**Goals**.
- A) According to the article about the Stoneleigh garden, in what year was the estate donated to Natural Lands?
- B) Continue the article about the Stoneleigh garden from its last sentence.

**Excerpt**.
^^^^

A Garden of North America

by | Jun 28, 2024

Above: The long stone pergola at Stoneleigh is covered with native vines. Photo by George Christie

By George Christie

Why go to Villanova, Pennsylvania, to visit an estate? Don’t we have plenty of estates in Rhode Island that are open to the public? Well, sure, but “Stoneleigh, a natural garden,” has a difference, and one that is important for those of us who are trying to reintroduce native plants into as many Rhode Island gardens as we can. At Stoneleigh they are reinvigorating the formal gardens by using only native plants.

Donated to an organization known as Natural Lands in 2016, Stoneleigh is something of an anomaly among the 40+ nature preserves the nonprofit oversees. So, it shouldn’t be surprising that their garden is something of an anomaly in formal garden design. For many designers, the hybrids and cultivars of plants that originated in Europe and Asia are the blandly familiar plants of formal gardens. But there’s no reason why North American plants can’t be just as well integrated into such landscapes, if both plants and people make a few adjustments.

^^^^

**Material**.
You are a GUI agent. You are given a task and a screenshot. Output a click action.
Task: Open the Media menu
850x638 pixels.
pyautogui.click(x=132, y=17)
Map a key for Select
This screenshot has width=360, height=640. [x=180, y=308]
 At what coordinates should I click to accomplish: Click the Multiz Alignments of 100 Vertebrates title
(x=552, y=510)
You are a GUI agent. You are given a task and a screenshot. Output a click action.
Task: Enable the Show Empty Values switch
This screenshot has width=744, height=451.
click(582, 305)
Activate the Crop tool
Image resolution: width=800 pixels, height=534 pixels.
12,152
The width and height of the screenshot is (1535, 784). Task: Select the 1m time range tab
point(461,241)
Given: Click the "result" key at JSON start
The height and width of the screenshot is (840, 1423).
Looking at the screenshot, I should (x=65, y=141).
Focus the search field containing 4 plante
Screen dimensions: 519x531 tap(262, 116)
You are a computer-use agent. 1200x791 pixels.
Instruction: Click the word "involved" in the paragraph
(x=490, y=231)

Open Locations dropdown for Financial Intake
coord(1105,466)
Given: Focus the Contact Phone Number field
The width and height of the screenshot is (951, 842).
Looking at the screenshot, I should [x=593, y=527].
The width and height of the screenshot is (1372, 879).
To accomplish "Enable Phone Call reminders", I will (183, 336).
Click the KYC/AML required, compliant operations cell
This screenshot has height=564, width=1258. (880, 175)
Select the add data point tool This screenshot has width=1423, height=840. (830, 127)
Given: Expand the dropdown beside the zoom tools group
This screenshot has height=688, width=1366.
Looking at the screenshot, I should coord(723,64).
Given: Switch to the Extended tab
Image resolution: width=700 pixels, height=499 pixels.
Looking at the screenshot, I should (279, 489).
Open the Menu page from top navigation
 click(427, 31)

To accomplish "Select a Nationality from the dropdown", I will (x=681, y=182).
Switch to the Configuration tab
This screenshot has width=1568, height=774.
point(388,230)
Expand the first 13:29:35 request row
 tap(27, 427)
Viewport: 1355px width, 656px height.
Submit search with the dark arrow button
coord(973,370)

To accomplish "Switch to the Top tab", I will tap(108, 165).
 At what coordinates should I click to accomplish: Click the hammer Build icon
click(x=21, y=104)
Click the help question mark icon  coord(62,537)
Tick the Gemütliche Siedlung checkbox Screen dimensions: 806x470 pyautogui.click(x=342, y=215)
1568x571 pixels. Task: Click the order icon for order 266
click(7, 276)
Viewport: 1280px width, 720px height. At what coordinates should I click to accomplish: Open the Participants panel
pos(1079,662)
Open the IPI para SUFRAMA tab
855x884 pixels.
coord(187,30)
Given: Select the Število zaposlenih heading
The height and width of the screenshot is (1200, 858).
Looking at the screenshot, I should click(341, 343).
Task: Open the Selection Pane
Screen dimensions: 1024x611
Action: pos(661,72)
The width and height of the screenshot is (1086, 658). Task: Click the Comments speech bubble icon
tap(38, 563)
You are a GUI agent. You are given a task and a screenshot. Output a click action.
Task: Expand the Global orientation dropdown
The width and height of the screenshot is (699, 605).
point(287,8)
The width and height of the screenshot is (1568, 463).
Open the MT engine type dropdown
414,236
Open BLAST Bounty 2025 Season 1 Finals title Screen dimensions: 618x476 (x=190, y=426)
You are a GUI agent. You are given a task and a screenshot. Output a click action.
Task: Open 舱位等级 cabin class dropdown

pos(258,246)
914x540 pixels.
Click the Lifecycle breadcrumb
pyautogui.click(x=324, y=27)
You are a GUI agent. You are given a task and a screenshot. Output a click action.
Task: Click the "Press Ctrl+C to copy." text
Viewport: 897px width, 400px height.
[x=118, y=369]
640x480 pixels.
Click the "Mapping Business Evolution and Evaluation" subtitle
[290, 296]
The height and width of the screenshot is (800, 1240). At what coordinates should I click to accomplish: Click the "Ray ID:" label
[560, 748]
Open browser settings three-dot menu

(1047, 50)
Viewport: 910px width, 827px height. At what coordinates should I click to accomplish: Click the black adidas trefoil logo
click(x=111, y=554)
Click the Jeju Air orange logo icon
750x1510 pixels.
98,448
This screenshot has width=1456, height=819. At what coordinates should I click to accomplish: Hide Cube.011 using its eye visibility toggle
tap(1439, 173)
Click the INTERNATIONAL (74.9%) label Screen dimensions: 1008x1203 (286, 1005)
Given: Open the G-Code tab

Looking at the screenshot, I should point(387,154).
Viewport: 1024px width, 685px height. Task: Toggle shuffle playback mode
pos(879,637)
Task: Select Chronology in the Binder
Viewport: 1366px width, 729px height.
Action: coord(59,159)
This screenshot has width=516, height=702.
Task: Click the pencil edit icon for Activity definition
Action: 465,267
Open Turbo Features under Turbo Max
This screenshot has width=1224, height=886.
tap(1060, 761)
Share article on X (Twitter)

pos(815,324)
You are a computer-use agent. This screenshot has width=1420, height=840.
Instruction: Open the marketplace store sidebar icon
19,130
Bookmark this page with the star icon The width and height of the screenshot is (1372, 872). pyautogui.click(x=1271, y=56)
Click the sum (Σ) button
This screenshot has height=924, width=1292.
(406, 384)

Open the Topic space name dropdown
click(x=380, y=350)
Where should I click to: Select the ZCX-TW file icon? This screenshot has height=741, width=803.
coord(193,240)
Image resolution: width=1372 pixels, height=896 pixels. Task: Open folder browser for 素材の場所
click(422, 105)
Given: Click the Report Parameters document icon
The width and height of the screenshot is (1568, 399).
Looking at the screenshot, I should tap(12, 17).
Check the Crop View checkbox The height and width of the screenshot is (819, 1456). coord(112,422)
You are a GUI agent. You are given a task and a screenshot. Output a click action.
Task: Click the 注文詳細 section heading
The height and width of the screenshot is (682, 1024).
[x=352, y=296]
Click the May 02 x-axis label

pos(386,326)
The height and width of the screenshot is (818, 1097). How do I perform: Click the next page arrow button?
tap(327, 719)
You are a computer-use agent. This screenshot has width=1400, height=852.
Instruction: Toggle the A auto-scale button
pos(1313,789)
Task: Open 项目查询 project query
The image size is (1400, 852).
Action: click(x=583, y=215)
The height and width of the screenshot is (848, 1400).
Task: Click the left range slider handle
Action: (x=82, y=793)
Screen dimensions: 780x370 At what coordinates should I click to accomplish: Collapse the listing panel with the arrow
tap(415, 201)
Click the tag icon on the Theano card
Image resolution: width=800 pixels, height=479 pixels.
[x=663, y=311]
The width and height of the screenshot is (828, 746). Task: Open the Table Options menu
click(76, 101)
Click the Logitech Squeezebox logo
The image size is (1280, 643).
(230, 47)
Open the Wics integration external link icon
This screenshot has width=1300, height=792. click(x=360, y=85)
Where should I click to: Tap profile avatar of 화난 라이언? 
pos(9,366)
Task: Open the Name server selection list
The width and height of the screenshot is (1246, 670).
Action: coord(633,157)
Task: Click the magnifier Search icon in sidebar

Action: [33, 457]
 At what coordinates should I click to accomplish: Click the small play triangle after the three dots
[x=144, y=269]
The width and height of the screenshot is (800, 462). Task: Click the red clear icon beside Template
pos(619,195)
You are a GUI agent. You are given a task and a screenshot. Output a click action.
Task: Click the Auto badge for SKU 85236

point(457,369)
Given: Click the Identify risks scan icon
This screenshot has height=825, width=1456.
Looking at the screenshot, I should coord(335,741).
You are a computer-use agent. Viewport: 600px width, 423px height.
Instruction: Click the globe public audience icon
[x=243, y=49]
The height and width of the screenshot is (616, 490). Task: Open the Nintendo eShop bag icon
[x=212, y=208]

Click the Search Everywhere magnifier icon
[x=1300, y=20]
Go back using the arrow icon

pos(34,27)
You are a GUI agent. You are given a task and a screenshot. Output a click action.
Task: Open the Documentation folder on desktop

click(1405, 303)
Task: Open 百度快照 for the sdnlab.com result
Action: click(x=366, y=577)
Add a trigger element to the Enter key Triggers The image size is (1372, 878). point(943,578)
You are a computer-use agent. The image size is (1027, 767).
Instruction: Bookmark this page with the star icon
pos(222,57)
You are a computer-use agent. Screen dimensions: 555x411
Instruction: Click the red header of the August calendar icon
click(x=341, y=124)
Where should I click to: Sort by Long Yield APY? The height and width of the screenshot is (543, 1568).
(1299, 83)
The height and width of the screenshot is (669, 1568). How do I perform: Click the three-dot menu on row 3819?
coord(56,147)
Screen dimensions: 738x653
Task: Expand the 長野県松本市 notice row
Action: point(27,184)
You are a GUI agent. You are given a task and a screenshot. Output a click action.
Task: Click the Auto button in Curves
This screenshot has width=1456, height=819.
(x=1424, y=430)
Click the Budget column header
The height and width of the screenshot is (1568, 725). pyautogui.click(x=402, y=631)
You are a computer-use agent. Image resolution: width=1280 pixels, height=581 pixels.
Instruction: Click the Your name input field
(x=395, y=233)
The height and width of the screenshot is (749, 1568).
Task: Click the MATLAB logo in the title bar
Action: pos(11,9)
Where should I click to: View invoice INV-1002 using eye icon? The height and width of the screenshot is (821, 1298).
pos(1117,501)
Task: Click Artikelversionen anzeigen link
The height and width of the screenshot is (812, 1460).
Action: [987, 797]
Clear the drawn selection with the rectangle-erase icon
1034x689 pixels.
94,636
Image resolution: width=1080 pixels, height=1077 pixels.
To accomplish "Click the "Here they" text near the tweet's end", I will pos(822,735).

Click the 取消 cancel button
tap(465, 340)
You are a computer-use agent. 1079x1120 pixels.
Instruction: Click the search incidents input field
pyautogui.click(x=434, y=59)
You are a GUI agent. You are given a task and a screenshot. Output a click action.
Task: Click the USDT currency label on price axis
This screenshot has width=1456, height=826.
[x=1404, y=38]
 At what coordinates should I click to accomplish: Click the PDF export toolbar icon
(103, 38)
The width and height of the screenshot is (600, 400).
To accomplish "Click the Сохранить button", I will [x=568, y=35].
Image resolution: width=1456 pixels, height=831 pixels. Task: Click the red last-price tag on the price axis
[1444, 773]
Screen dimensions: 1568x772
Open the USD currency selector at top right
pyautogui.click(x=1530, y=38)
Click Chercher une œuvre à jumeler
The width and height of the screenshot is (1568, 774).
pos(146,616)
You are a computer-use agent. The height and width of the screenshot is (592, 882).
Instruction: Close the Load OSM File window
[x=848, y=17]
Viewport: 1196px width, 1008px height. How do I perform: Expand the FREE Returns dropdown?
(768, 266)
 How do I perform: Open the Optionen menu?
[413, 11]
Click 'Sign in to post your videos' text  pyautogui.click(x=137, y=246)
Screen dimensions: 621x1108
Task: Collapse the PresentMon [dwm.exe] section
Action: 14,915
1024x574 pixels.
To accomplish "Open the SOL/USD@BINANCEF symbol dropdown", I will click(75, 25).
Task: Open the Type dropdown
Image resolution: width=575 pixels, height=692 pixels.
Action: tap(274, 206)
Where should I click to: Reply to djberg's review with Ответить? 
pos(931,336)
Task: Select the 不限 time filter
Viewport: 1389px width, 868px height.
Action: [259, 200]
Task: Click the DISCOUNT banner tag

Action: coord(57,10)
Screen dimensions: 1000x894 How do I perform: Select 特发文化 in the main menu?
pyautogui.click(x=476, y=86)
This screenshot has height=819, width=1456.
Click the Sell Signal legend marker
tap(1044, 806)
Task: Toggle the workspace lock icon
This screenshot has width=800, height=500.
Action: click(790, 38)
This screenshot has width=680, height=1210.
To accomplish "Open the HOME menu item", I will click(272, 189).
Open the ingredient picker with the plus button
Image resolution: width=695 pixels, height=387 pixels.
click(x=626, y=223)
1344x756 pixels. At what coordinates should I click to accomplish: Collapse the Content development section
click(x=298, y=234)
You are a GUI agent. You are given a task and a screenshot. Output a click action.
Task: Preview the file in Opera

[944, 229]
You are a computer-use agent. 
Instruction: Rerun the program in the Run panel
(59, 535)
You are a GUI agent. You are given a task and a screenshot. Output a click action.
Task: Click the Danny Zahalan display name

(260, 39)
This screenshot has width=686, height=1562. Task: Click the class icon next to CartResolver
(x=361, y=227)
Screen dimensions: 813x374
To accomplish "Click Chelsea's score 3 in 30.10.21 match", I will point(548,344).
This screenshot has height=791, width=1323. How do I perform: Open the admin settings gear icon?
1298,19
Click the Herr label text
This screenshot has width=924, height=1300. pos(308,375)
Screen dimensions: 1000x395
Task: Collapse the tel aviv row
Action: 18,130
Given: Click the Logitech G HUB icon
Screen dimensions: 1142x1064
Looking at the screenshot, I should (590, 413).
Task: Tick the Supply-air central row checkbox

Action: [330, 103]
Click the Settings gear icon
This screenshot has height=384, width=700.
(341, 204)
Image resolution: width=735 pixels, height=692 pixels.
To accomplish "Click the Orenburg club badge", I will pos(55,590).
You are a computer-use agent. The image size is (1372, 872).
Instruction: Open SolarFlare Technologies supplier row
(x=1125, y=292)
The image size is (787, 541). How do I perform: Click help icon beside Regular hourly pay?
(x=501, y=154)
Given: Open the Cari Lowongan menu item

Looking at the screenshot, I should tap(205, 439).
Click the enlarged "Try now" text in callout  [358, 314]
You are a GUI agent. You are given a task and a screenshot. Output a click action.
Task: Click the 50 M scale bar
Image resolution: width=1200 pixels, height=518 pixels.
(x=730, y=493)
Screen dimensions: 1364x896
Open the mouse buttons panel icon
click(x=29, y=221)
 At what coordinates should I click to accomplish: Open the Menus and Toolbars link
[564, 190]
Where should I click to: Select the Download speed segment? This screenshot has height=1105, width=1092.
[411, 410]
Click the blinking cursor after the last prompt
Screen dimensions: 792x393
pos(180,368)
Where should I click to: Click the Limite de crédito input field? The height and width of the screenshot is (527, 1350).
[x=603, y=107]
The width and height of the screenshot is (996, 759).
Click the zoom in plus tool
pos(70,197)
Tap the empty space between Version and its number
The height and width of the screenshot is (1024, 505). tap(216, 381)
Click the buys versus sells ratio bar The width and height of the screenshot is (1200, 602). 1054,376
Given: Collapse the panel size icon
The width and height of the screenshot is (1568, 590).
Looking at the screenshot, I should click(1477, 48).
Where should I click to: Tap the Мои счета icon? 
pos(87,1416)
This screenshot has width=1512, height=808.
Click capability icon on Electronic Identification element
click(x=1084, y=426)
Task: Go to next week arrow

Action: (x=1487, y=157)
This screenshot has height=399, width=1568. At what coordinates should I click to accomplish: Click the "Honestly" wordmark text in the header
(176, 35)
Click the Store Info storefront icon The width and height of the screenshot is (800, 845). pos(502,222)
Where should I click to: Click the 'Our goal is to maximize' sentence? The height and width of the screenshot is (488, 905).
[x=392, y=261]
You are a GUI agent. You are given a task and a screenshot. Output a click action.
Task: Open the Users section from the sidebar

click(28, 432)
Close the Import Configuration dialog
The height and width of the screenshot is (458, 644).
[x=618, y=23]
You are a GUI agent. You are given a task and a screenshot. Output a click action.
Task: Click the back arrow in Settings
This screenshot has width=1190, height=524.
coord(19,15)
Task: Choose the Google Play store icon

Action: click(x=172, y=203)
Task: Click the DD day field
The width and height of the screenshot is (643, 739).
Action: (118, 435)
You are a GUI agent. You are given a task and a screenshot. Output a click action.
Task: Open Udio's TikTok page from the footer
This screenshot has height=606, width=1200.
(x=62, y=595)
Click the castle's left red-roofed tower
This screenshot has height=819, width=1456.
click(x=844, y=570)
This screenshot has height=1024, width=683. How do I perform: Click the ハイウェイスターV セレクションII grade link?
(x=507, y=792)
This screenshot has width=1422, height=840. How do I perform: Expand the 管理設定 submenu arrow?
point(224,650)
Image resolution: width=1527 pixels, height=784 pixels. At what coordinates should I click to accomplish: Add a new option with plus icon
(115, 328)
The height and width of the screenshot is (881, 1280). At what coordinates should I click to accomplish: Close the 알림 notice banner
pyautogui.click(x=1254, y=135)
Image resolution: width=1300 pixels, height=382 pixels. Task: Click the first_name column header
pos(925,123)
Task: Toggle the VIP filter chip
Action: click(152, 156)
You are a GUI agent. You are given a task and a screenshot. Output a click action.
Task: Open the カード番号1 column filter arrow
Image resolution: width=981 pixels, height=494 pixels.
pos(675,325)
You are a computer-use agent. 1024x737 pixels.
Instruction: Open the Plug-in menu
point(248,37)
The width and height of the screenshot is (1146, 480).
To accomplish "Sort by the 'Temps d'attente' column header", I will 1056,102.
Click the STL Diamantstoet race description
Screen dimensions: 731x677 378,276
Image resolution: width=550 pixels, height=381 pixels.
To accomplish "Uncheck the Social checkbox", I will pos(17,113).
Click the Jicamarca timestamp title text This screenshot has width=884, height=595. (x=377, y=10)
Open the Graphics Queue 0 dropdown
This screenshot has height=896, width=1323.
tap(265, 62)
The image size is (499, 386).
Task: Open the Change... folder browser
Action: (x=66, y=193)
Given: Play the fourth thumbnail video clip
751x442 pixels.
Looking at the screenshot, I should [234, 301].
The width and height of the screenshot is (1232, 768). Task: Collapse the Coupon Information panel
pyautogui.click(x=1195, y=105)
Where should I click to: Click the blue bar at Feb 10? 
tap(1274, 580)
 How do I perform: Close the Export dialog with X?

^^^^

**In response**.
- A) 2016

- B)
Which is why, when I heard about Stoneleigh, I knew I wanted to visit it. So, several weeks ago, my wife and I headed to New Jersey. Joined by my two sisters and their husbands, we toured Stoneleigh on a beautiful Sunday in early June. As I said, Stoneleigh is a different sort of estate, the main house is open for special occasions, but it is the gardens that people come for. Tucked in a neighborhood just north of the Villanova campus, stately hemlocks shield the inner gardens from the traffic on the surrounding roads. 

The parking lot is tucked in a corner of the estate and leads to a welcome kiosk where volunteers are eager to orient you to the grounds. From there one enters the great lawn, a hallmark of parklike English estates. Here native redbud cultivars are being planted. Closer to the house large evergreen southern magnolias and twelve-foot flowering elderberry provided the backdrop for flower beds of bergamot, columbine, foxglove beardtongue, and many more. I was particularly pleased to see a beach plum used in foundation planting. I’ve long thought of this small shrub as a very underused decorative plant. It blooms early and its white blooms are pollinator magnets. Easily shaped, its green foliage holds up well throughout the summer and, in most years, you get grape sized plums!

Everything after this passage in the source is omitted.